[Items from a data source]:
========================================

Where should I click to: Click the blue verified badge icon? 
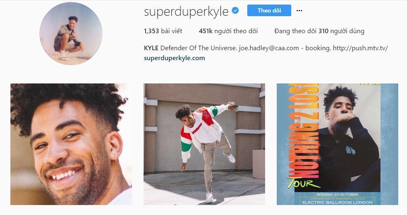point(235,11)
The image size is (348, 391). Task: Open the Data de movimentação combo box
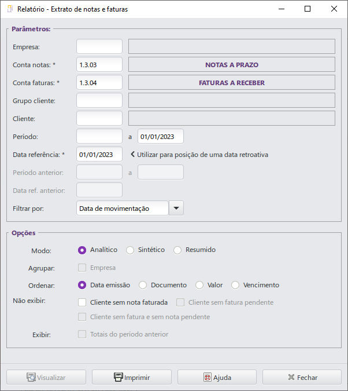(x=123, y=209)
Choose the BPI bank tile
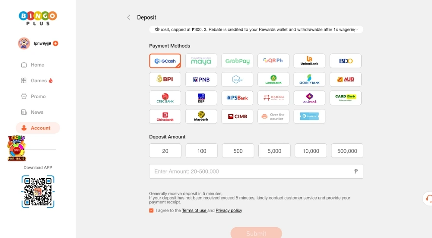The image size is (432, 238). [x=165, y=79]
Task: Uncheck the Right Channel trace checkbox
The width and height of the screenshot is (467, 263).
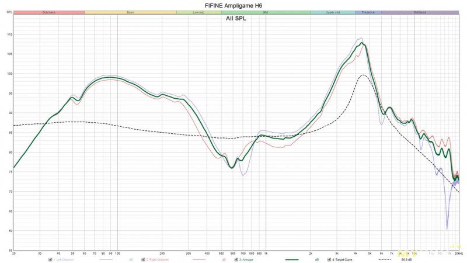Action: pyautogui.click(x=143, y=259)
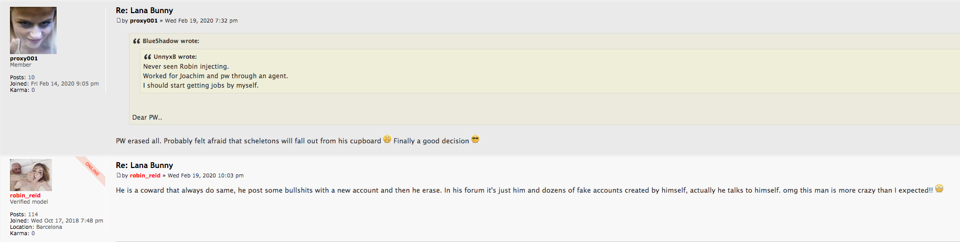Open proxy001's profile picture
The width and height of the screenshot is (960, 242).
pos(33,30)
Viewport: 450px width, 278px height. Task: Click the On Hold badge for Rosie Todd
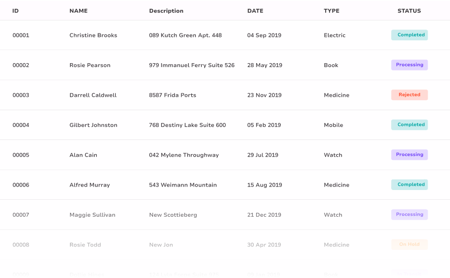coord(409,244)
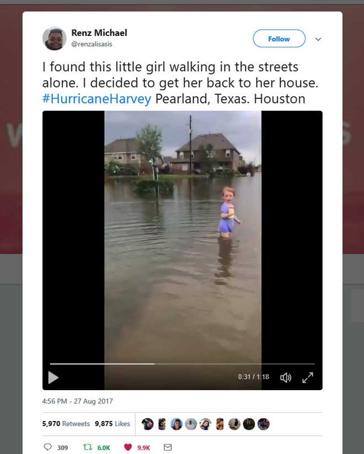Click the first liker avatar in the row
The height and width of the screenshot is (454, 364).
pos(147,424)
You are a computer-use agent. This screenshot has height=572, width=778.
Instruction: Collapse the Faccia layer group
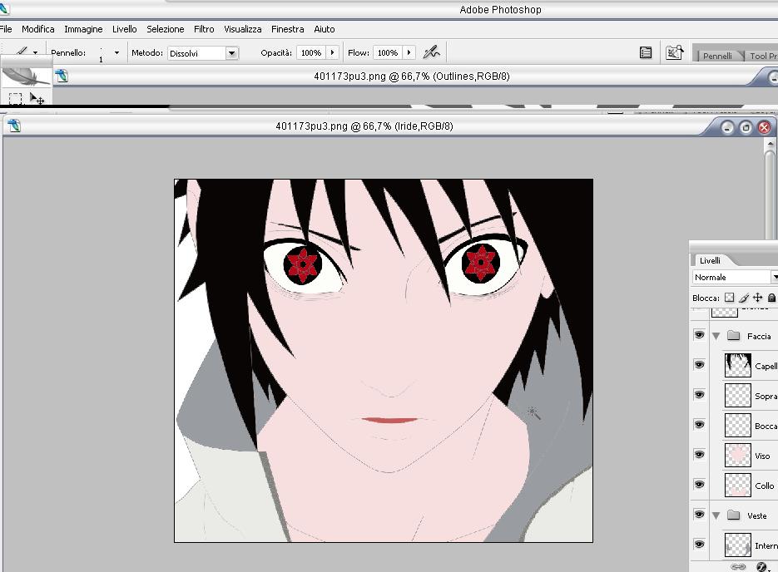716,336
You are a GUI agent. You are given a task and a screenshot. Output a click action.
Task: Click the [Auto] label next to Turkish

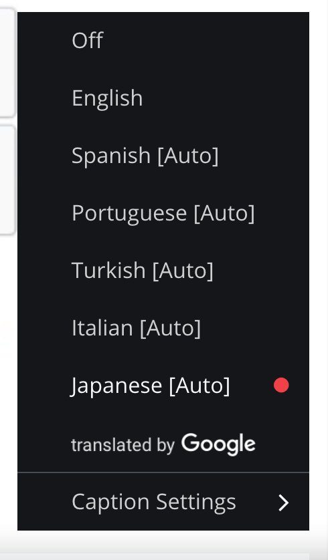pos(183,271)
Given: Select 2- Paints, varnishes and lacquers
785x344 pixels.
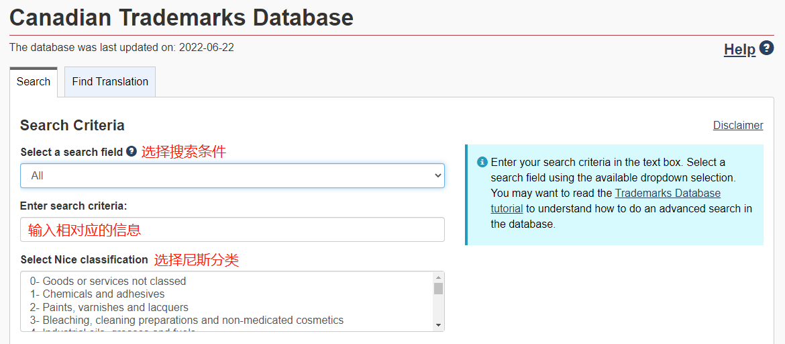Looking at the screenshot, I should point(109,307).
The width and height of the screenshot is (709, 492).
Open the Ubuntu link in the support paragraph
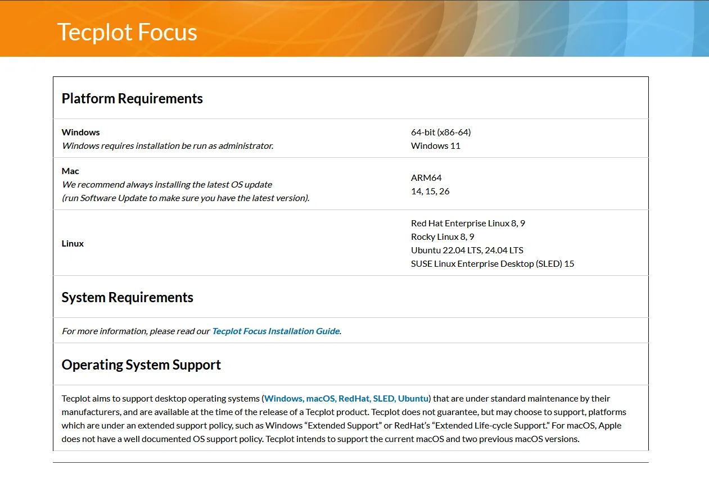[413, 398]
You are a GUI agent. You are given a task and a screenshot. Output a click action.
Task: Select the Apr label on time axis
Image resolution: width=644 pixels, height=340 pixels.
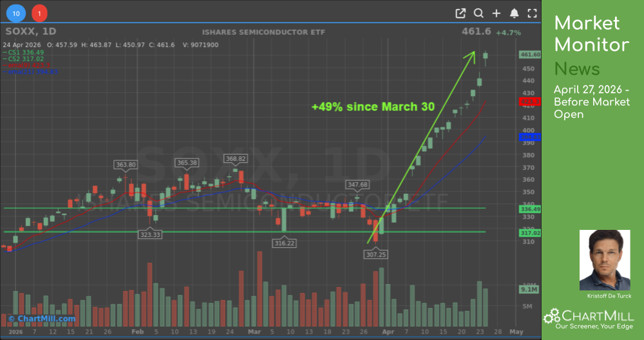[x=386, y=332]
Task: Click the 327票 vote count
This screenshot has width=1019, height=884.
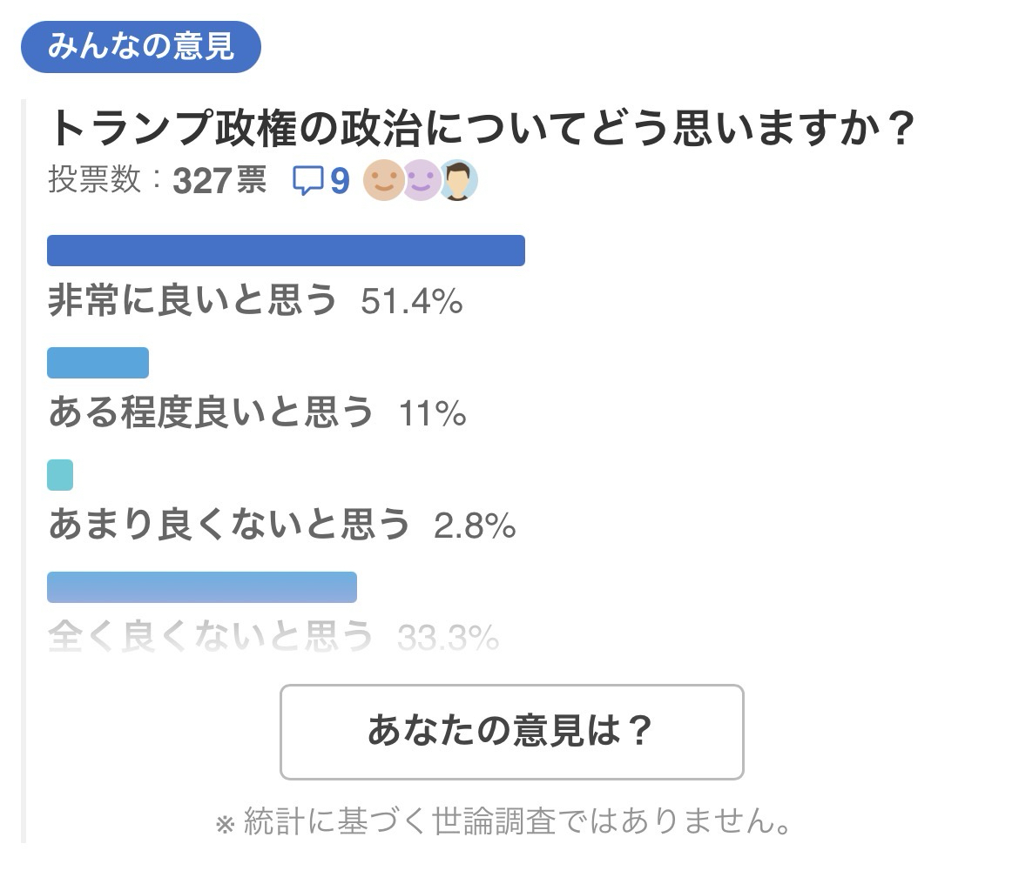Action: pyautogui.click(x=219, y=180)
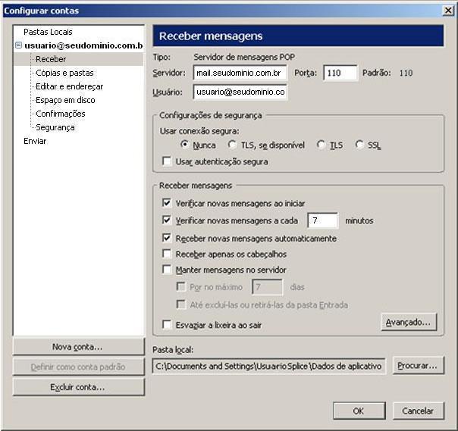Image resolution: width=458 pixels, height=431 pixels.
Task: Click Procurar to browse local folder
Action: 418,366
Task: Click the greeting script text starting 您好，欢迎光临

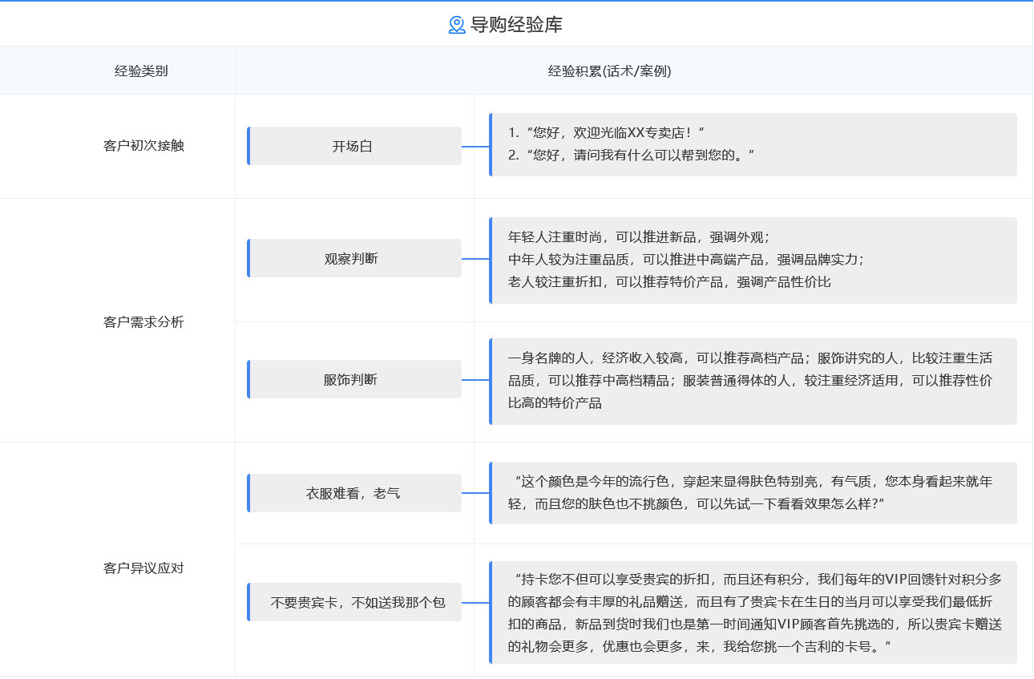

========================================

[Problem to work on]:
From the records given above, reproduce all text exactly and exclude each picture.

[Answer space]:
Where should I click to: Click the blue verified badge icon? 
point(235,11)
The image size is (348, 391). Task: Open the Data de movimentação combo box
(x=123, y=209)
Choose the BPI bank tile
The image size is (432, 238). [x=165, y=79]
Task: Uncheck the Right Channel trace checkbox
The width and height of the screenshot is (467, 263).
Action: pyautogui.click(x=143, y=259)
Open proxy001's profile picture
The width and height of the screenshot is (960, 242).
pos(33,30)
Viewport: 450px width, 278px height. Task: Click the On Hold badge for Rosie Todd
coord(409,244)
Click the first liker avatar in the row
The height and width of the screenshot is (454, 364).
pos(147,424)
You are a computer-use agent. This screenshot has height=572, width=778.
Instruction: Collapse the Faccia layer group
716,336
You are a GUI agent. You are given a task and a screenshot. Output a click action.
Task: Click the [Auto] label next to Turkish

pos(183,271)
Given: Select 2- Paints, varnishes and lacquers
785x344 pixels.
Looking at the screenshot, I should point(109,307).
The width and height of the screenshot is (709, 492).
Open the Ubuntu link in the support paragraph
[413, 398]
You are a GUI agent. You are given a task and a screenshot. Output a click action.
Task: Select the Apr label on time axis
Image resolution: width=644 pixels, height=340 pixels.
[x=386, y=332]
Task: Click the 327票 vote count
This screenshot has width=1019, height=884.
Action: pyautogui.click(x=219, y=180)
Image resolution: width=458 pixels, height=431 pixels.
Task: Click Procurar to browse local folder
Action: 418,366
Task: Click the greeting script text starting 您好，欢迎光临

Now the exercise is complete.